## EXERCISE:
Repeat the records below exactly, from the first line through the line containing "Image resolution: width=2576", and leave out any pictures.

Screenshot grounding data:
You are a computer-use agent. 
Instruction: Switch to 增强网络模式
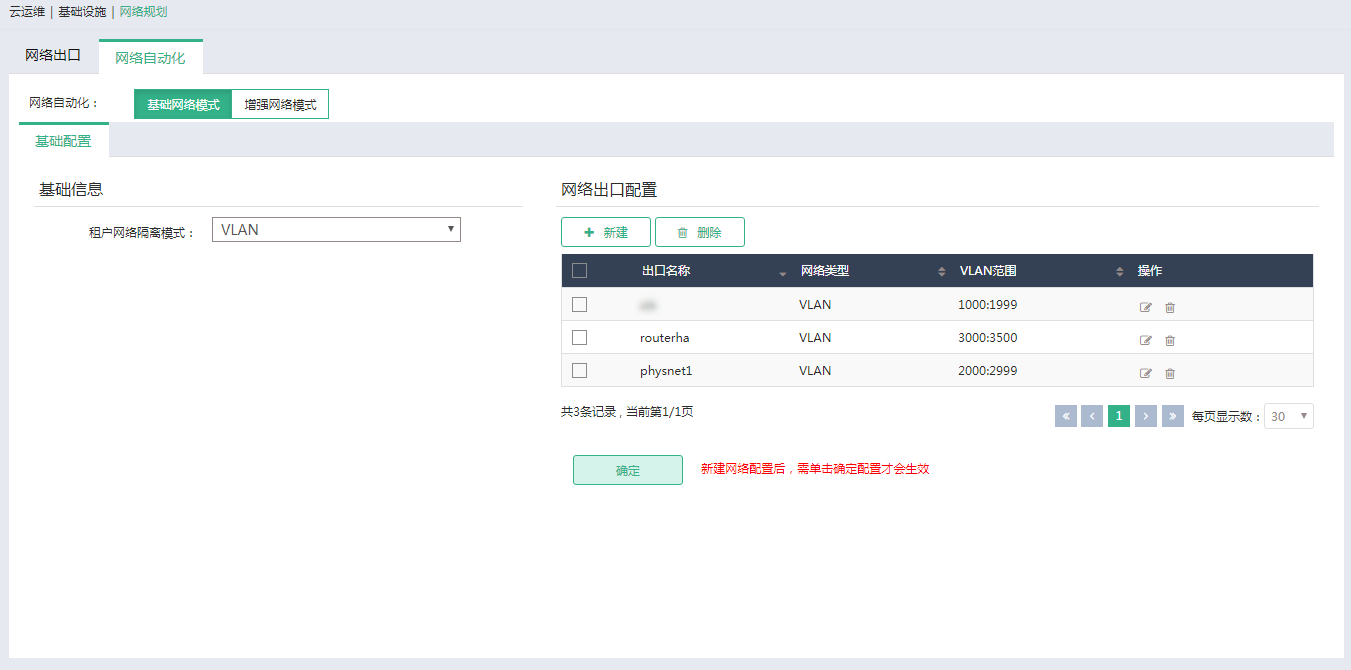click(280, 104)
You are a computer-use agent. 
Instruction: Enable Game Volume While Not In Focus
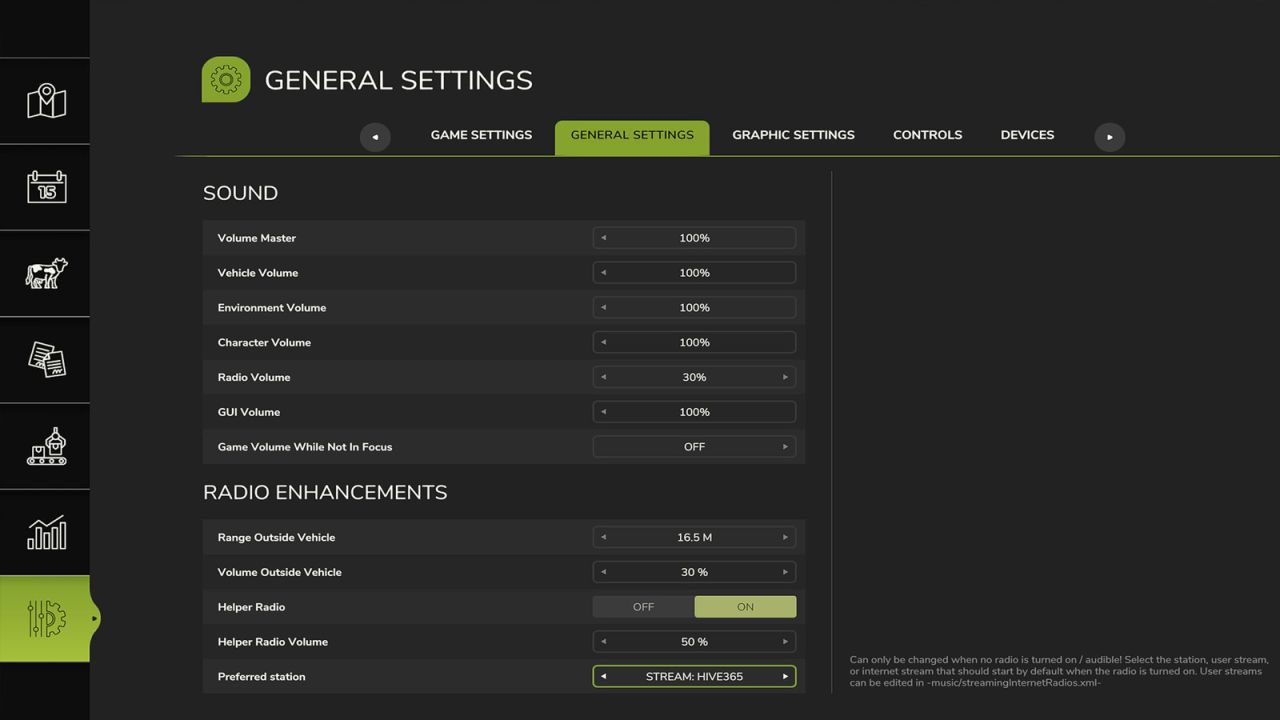[x=785, y=446]
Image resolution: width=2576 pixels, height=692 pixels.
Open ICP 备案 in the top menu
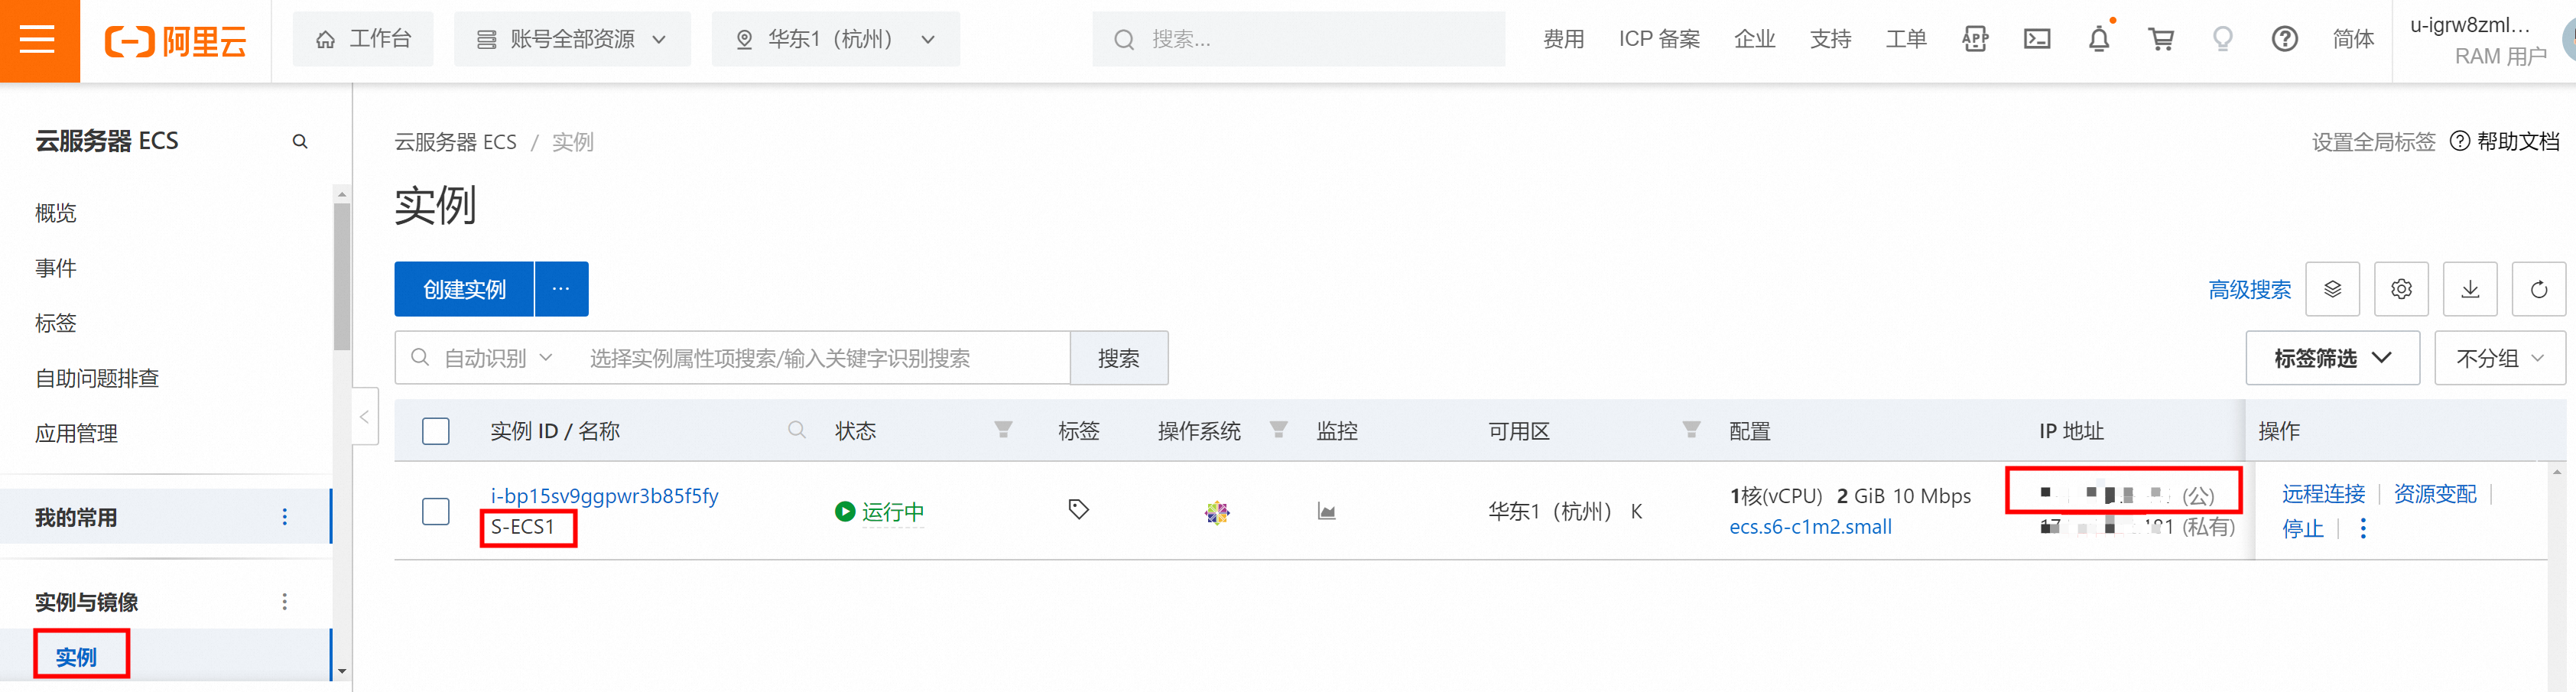coord(1659,39)
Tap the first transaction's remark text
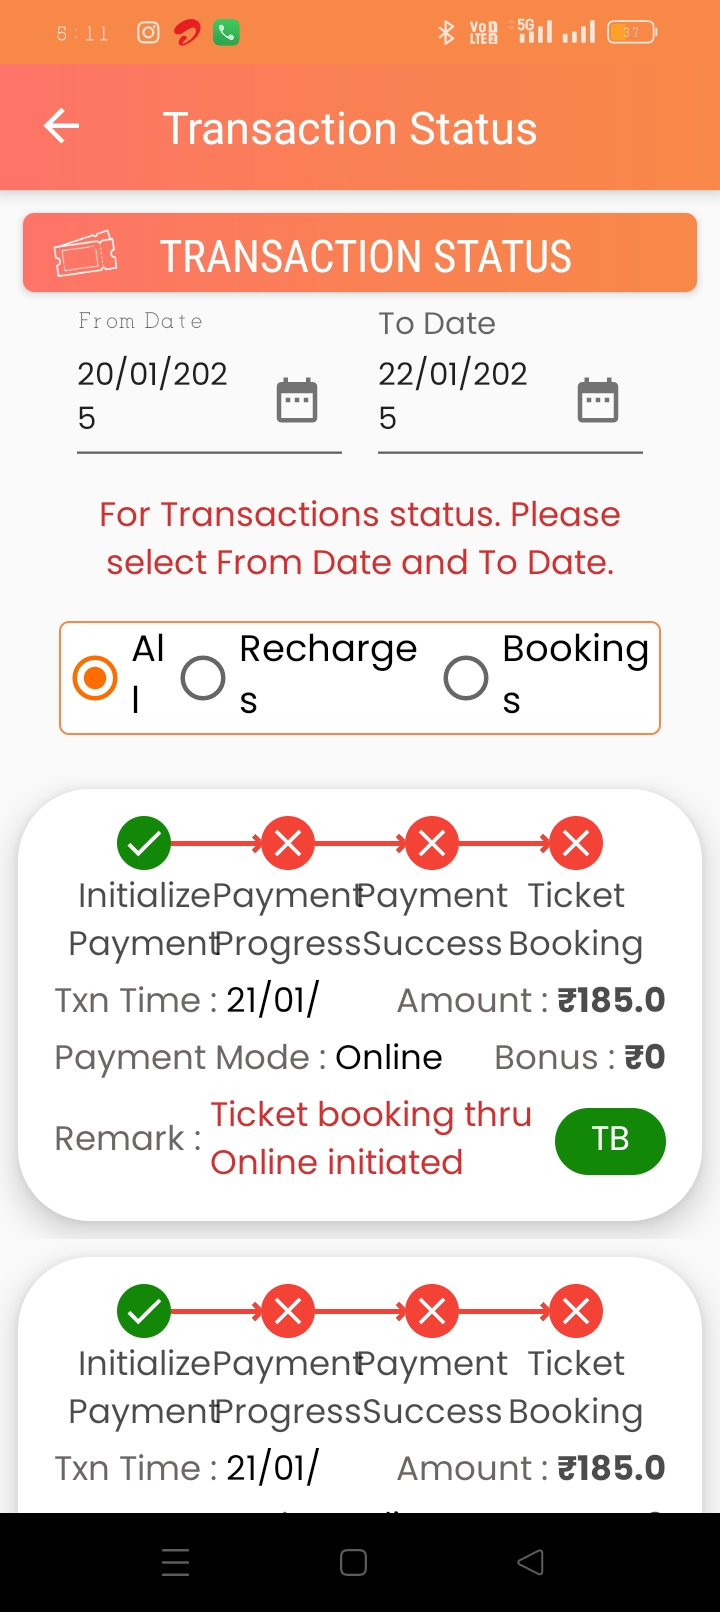Screen dimensions: 720x1612 click(x=370, y=1138)
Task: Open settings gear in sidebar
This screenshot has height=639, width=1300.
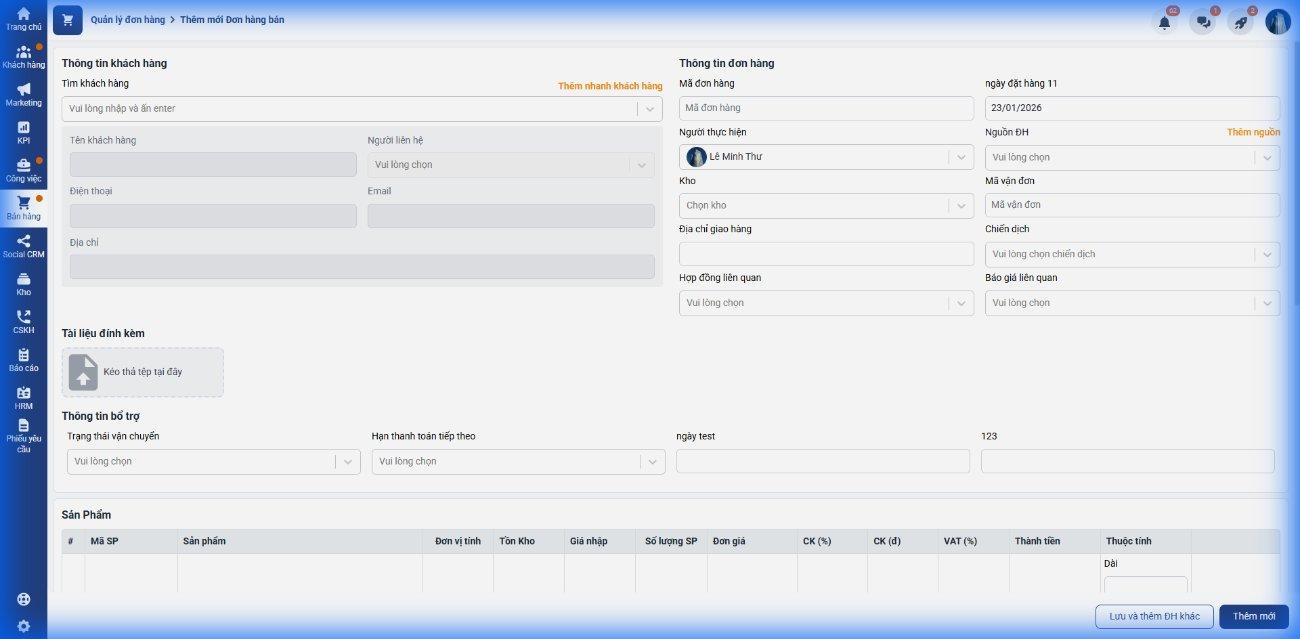Action: coord(23,626)
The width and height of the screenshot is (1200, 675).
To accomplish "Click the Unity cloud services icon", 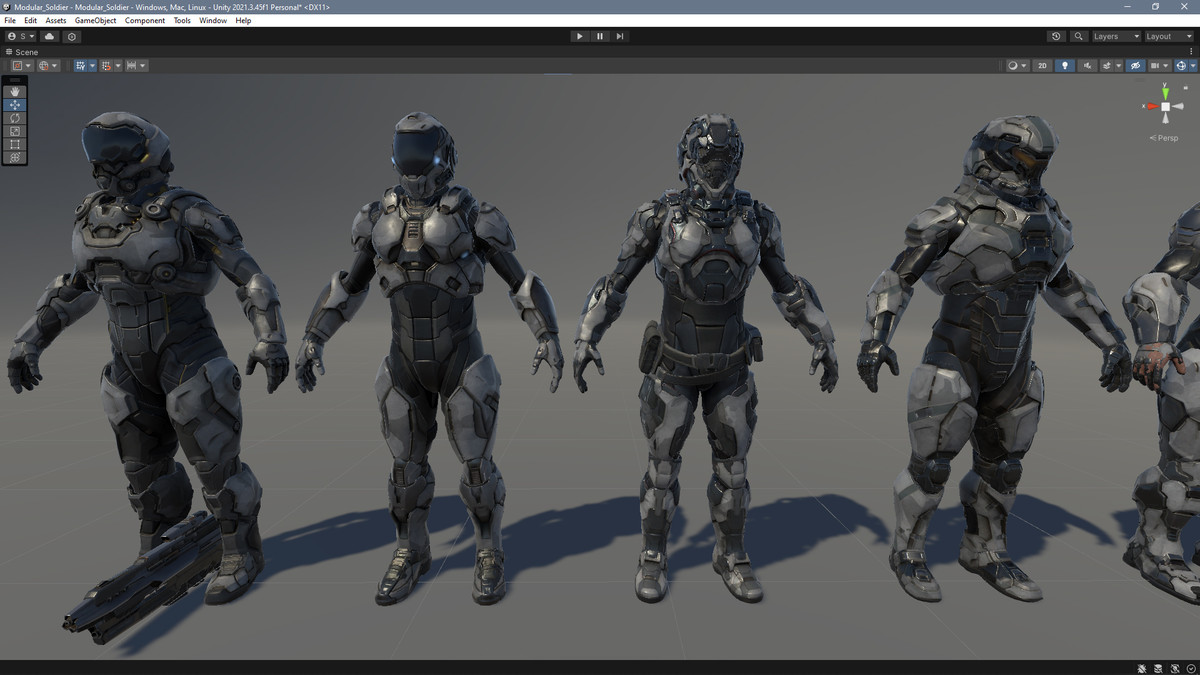I will 49,36.
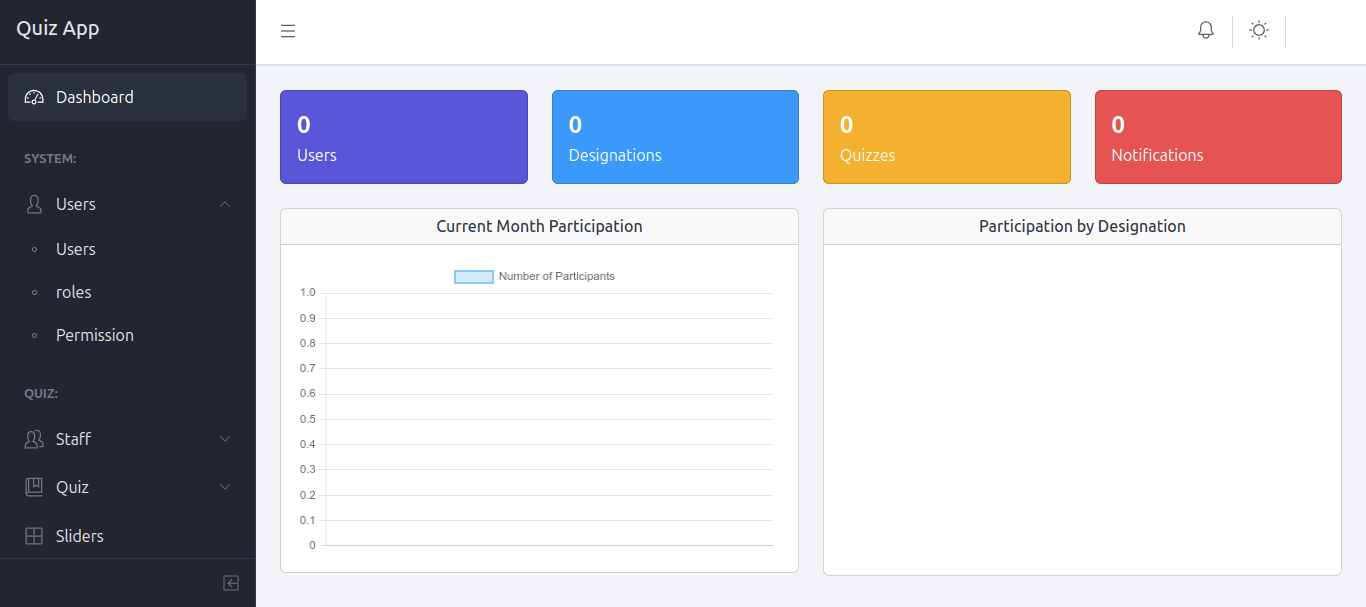Toggle the light theme sun icon
Viewport: 1366px width, 607px height.
click(1259, 31)
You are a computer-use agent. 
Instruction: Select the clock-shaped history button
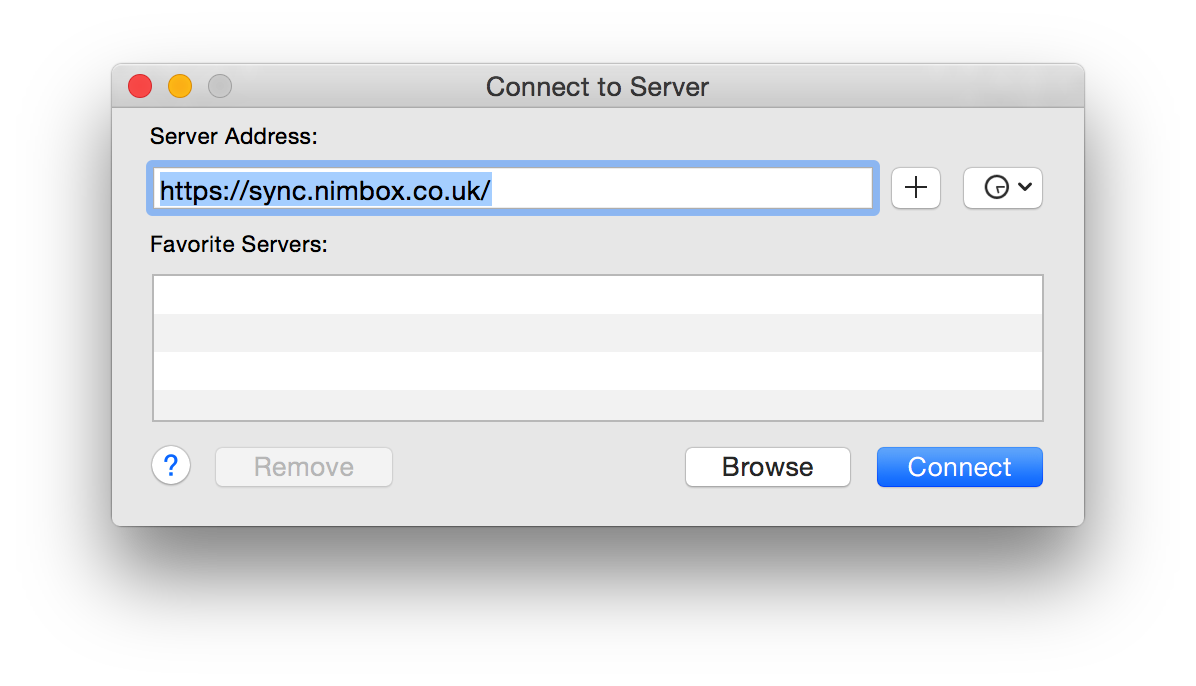click(994, 188)
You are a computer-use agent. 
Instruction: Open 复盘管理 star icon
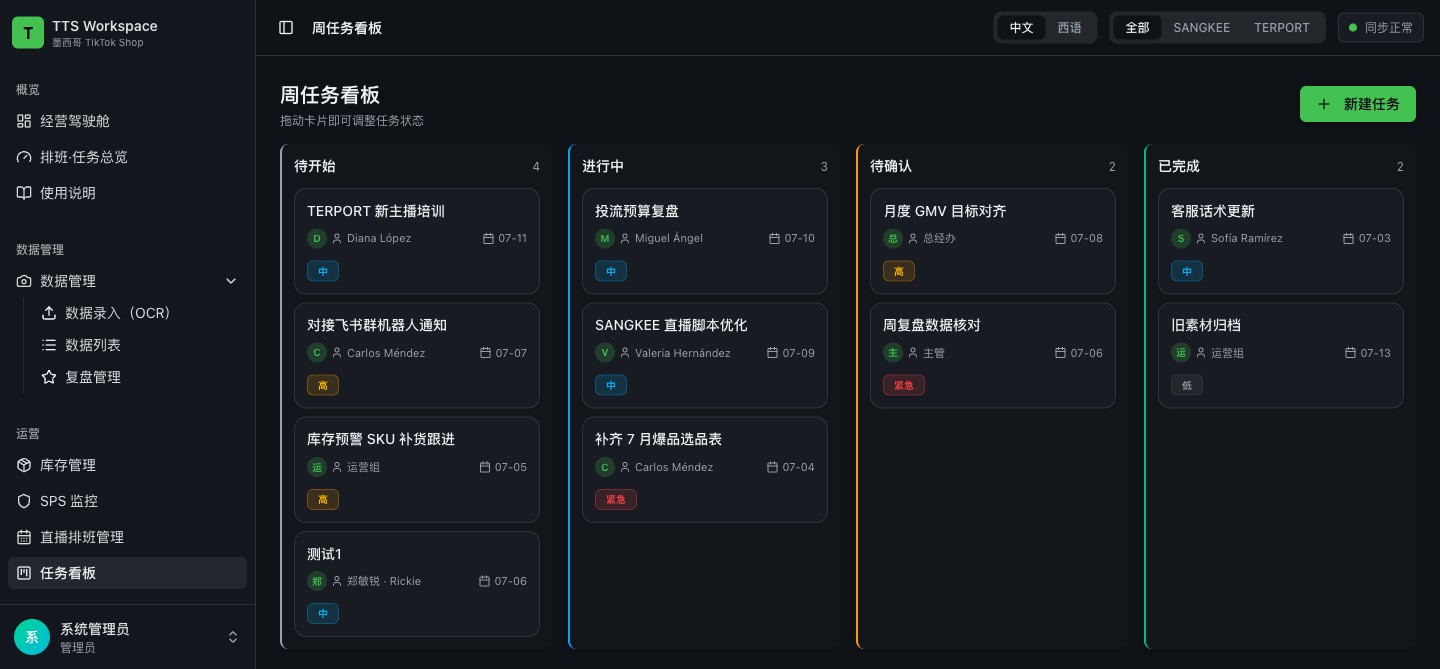[49, 377]
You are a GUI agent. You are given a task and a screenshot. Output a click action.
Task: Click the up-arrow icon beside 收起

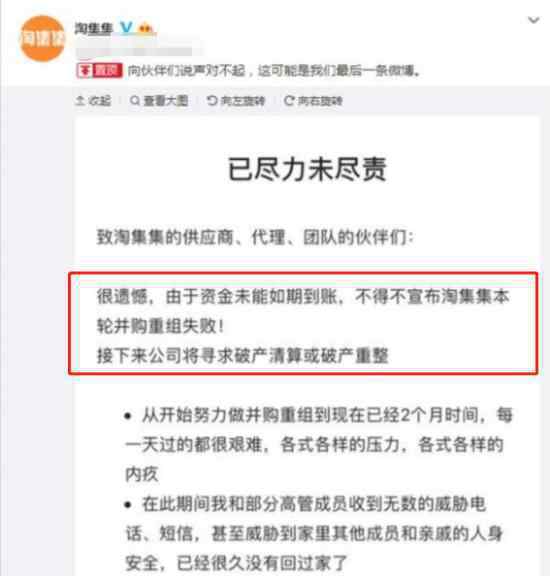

## ANSWER FOR THE TASK:
You are a computer-use agent. 
Instruction: Switch to 增强网络模式
click(280, 104)
You are a computer-use agent. 
Instruction: Enable Game Volume While Not In Focus
[x=785, y=446]
Image resolution: width=2576 pixels, height=692 pixels.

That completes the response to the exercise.